Travesuras de San Valentín

Amistad con derecho a roce

Ha sido un San Valentín horribilis en casa Tarradellas. Bueno, para ser exactos, en la de Puigdemont, en la de Colau y en la de Forcadell.

Todo empezó con uno de esos mensajes víricos de wasap en el que se reclama a los catalanes un “desperta ferro” para sacudirse de encima la mentira independentista, sus mitos y manipulaciones. Parecía escrito por Boadella.

A mí me llegó a eso de las nueve y luego supe que circulaba a gran velocidad por todo el Estado, vamos, lo que es España.

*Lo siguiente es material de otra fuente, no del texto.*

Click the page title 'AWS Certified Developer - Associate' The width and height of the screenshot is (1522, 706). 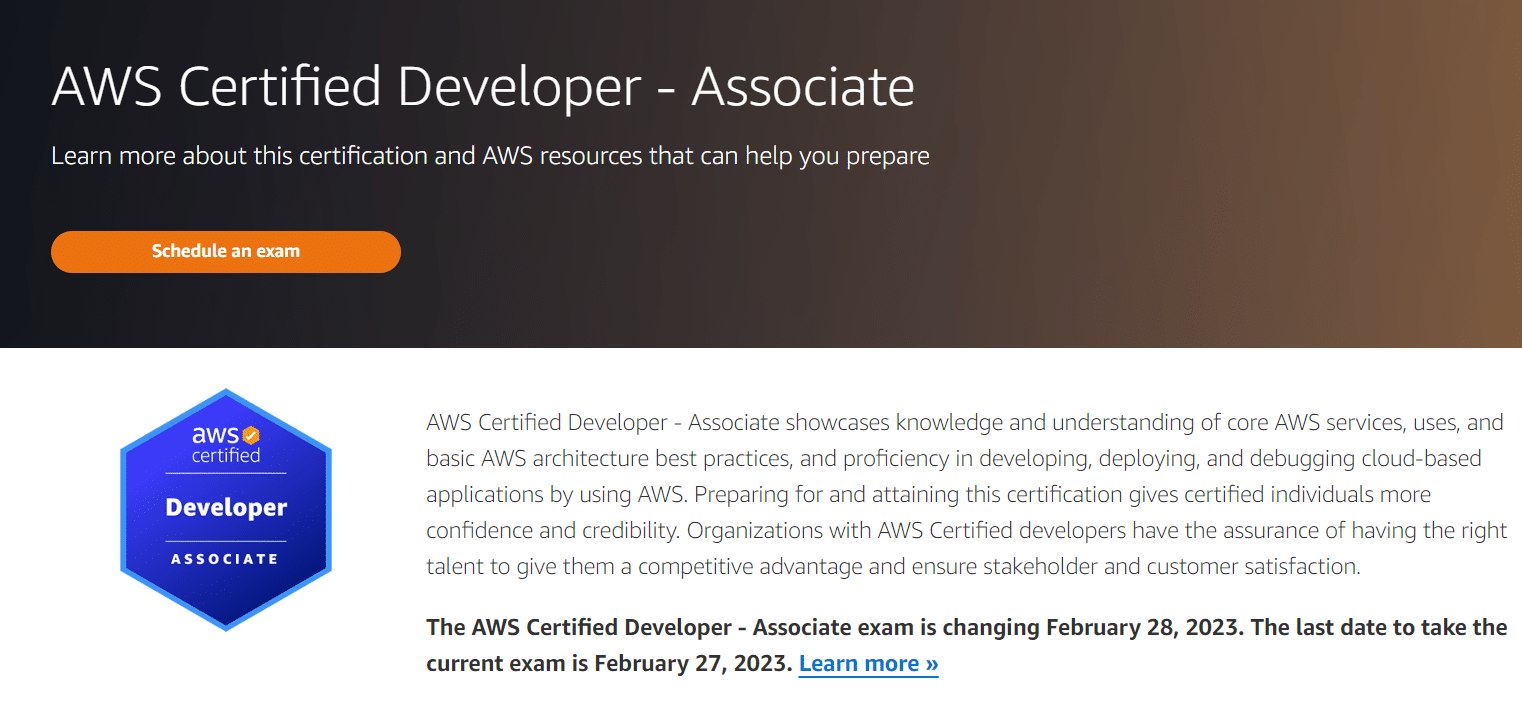click(x=482, y=87)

A esa misma hora, más o menos, los catalanes se desayunaban con el titular de uno de sus periódicos, en el que venía a decir una vez más, pero de forma clara y rotunda, que el procés podía olvidarse de tener a Francia al lado, ya que es un asunto ilegal. Que dejen de llamar “a la porte, parce qu´ils, ne sont pas à la maison”.

Caliente todavía el café mañanero, circula ahora el vídeo del homenaje espontáneo que en el aeropuerto de Santiago de Chile le rinden los viajeros a los soldados españoles que participaron en la extinción de incendios. Igualito que la Colau, pero al revés. ¿Puede haber una autoridad más indigente que esa rapaza?

Faltaba por llegar la anulación de la convocatoria del referéndum por parte del Constitucional, advirtiendo sobre la consiguiente responsabilidad penal, y todavía no era la hora del almuerzo. Cuando llegó, los chats se pusieron a disparar contra los principales actores del drama.

_¿Qué? ¿Otra vez a echarle la culpa a los voluntarios?

Aquella era demasiada humillación. Menos mal que por la noche el Barça aliviaría las penas a los que creen que debe ser el club de la escisión.

Pero no, la jornada no estaba destinada a la gloria, ni París fue la ciudad luz. Cayeron 4 y más de uno se fue a la cama agradecido de que se acabase ya el puñetero día de los enamorados.